L’appartamento che avevamo affittato al mare per due splendide soleggiate settimane di Luglio si trovava al primo piano di un alto edificio tipico della riviera ligure. La parte anteriore dava su una di quelle strette e maleodoranti ma tanto romantiche viuzze per le quali anche Byron soleva passeggiare immerso nei suoi delicati pensieri di poeta. La parte posteriore si rivolgeva verso un orto rigoglioso, il quale ci regalava magnifiche, abbaglianti suggestioni di Eden in quella stagione tanto torrida. E io ero immensamente grato al giardino, perché era refrigerante.

Forse avevamo davvero trovato il paradiso terrestre e ce ne stavamo in casa a ripassare filologia germanica.

Pazzi.

Pazzi suicidi.

A questo giardino vi si poteva accedere soltanto passando direttamente dalla casa. Era contornato da un semplice muro di ardesia e tra una pietra e l’altra crescevano delle brutte erbacce rinsecchite o delle pianticelle di campanule e ginestre.

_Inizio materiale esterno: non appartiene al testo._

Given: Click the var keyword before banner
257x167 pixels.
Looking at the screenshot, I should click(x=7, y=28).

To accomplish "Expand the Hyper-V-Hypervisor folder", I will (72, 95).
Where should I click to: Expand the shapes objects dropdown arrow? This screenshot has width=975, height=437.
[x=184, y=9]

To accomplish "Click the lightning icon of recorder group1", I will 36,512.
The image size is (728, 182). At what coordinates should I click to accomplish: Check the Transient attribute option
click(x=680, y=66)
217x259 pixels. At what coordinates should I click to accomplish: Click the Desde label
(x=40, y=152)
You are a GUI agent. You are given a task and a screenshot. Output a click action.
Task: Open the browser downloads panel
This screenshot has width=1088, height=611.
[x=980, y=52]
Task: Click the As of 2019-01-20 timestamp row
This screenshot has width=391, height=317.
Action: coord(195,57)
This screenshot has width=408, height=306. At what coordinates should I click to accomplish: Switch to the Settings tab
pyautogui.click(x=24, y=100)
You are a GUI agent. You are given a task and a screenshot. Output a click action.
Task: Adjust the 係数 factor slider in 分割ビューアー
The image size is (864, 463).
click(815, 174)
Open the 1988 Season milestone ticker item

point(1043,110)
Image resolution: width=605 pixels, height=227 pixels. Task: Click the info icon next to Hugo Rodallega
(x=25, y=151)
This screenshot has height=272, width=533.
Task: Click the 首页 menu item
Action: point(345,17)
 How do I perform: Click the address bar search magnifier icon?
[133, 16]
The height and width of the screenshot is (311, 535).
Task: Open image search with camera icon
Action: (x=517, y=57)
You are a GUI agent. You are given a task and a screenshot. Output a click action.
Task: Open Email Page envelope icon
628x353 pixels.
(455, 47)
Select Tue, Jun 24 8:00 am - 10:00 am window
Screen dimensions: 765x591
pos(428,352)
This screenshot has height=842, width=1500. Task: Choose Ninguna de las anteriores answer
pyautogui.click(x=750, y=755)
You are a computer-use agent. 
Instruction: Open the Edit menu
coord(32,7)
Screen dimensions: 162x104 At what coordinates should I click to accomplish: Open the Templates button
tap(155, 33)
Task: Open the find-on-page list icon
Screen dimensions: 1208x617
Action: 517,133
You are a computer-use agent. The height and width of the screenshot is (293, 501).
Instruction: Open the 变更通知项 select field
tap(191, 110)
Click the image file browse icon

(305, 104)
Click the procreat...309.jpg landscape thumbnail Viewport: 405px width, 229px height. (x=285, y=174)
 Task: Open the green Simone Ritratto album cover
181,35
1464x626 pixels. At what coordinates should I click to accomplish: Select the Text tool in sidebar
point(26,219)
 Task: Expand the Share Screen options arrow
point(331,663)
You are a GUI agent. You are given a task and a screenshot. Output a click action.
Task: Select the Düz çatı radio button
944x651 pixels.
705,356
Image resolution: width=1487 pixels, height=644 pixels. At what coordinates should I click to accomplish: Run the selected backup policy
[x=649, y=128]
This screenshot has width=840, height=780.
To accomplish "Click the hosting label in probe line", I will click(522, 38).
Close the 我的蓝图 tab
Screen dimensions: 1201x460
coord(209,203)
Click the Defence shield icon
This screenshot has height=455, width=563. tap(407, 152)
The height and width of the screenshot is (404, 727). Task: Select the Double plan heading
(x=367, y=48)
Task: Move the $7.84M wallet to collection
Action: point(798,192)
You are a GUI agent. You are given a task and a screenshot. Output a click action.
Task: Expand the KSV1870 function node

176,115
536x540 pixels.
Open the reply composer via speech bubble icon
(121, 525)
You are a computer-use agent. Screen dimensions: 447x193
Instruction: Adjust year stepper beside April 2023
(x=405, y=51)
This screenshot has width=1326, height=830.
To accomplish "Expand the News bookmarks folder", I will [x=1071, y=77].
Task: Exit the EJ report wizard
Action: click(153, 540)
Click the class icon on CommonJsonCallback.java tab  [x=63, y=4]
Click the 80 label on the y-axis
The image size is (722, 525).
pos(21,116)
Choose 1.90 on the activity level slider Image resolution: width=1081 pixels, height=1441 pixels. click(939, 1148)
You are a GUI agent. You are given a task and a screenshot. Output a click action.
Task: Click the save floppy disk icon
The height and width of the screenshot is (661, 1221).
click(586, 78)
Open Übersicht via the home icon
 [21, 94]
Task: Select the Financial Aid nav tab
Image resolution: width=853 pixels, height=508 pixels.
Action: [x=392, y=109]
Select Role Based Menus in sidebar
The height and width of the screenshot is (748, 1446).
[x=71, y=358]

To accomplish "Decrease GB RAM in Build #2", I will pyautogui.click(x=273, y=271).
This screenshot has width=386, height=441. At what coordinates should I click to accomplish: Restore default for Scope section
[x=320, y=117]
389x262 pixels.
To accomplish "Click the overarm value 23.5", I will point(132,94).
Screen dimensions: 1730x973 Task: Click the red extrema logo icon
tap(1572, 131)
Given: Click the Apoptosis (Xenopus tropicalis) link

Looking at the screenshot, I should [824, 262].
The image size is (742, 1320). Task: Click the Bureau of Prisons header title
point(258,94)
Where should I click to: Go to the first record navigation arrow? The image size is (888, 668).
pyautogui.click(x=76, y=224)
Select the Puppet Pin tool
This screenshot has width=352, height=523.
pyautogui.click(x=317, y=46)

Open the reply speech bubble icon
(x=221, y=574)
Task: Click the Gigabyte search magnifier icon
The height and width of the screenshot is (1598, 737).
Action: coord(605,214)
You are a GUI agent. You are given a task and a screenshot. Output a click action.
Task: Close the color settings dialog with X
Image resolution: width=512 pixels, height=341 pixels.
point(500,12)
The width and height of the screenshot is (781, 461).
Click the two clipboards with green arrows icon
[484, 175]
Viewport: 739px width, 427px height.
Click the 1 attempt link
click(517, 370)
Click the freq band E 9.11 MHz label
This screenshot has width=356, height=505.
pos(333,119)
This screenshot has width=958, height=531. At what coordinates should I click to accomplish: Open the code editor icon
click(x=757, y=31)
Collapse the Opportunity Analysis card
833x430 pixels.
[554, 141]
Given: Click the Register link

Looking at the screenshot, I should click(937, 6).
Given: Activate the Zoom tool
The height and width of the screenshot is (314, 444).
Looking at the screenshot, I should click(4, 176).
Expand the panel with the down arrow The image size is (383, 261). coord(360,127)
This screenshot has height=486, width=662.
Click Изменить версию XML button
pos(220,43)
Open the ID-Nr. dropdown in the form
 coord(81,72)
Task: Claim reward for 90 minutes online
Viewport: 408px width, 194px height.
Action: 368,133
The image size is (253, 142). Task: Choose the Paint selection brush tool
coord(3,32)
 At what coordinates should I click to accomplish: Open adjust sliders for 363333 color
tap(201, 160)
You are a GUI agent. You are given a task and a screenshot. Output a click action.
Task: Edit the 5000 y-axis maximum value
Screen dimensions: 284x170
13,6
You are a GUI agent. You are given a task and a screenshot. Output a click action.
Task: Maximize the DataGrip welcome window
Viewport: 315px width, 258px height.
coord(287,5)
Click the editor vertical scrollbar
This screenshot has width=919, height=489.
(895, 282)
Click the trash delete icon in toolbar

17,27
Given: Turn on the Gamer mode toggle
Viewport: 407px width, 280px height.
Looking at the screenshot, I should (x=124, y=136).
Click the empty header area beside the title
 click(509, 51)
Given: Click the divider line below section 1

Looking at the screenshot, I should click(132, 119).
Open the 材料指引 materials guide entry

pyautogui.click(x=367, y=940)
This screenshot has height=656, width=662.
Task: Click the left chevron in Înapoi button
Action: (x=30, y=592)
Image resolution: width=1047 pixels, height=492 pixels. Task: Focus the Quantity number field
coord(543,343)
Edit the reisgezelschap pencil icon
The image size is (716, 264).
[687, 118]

Non era per niente esteso, anzi, occupava a malapena cinque metri quadrati; eppure era rigoglioso e profumato coi suoi cespugli di camelie e azalee, zinnie e giacinti, begonie dai più sgargianti colori, glicini. In un angolo soleggiato si stagliava una bella agave dalle foglie aculeate e un fico d’india, ai quali non mi avvicinavo mai. La magnolia dal tronco esile e contorto, che avrei tanto voluto veder fiorita, si manteneva all’ombra del grande oleandro dai fiori rosa pastello. Dicono che i suoi petali siano tossici.

E poi, su tutta la composizione, troneggiava il limone carico di frutti maturi.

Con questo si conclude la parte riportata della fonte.